[Saved data entries]
--- START ---

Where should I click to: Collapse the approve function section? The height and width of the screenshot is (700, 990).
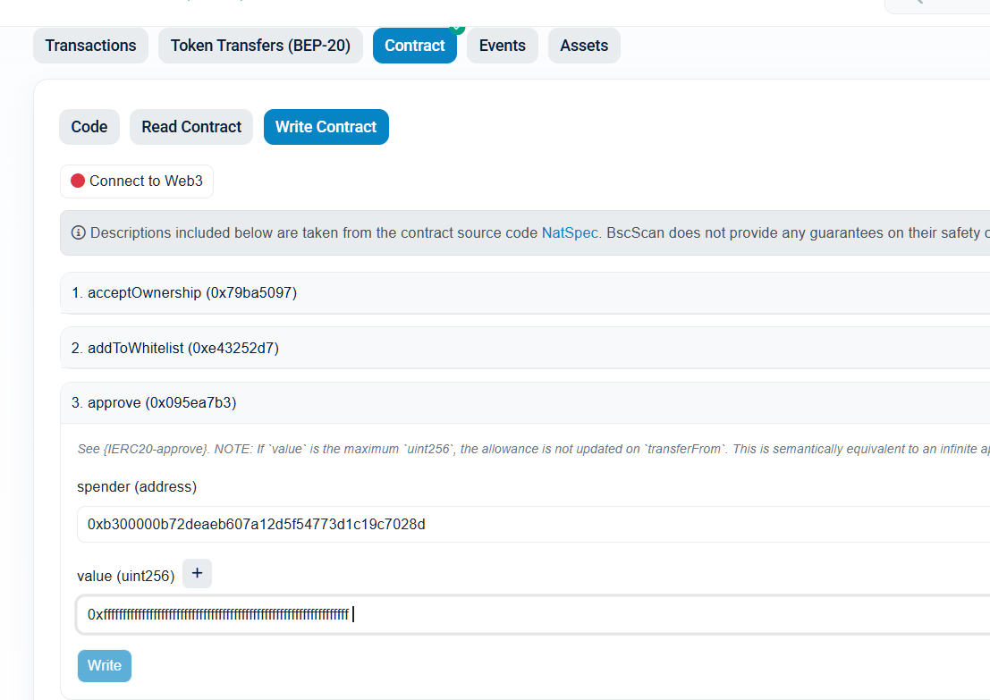tap(528, 402)
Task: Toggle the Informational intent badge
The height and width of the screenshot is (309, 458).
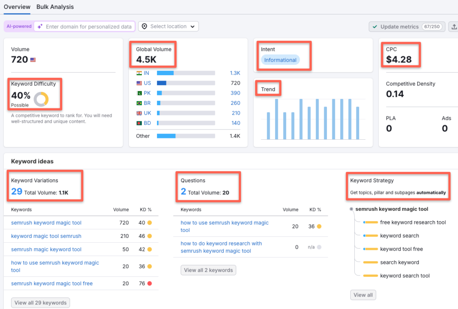Action: click(x=280, y=60)
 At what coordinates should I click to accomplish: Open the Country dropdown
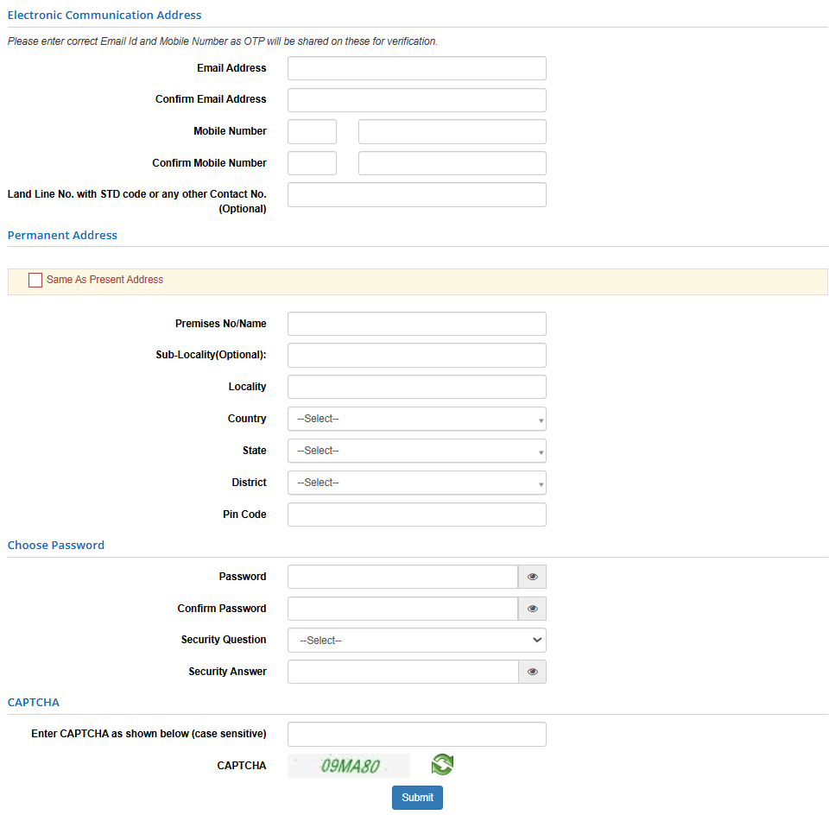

--- END ---

Repeat, exactly and in full, every entry in the data, but not the pictures.

> _SOLUTION FOR THIS PROBLEM_
Where should I click to: Collapse the approve function section? The height and width of the screenshot is (700, 990).
tap(528, 402)
Task: Toggle the Informational intent badge
The height and width of the screenshot is (309, 458).
Action: click(x=280, y=60)
 At what coordinates should I click to accomplish: Open the Country dropdown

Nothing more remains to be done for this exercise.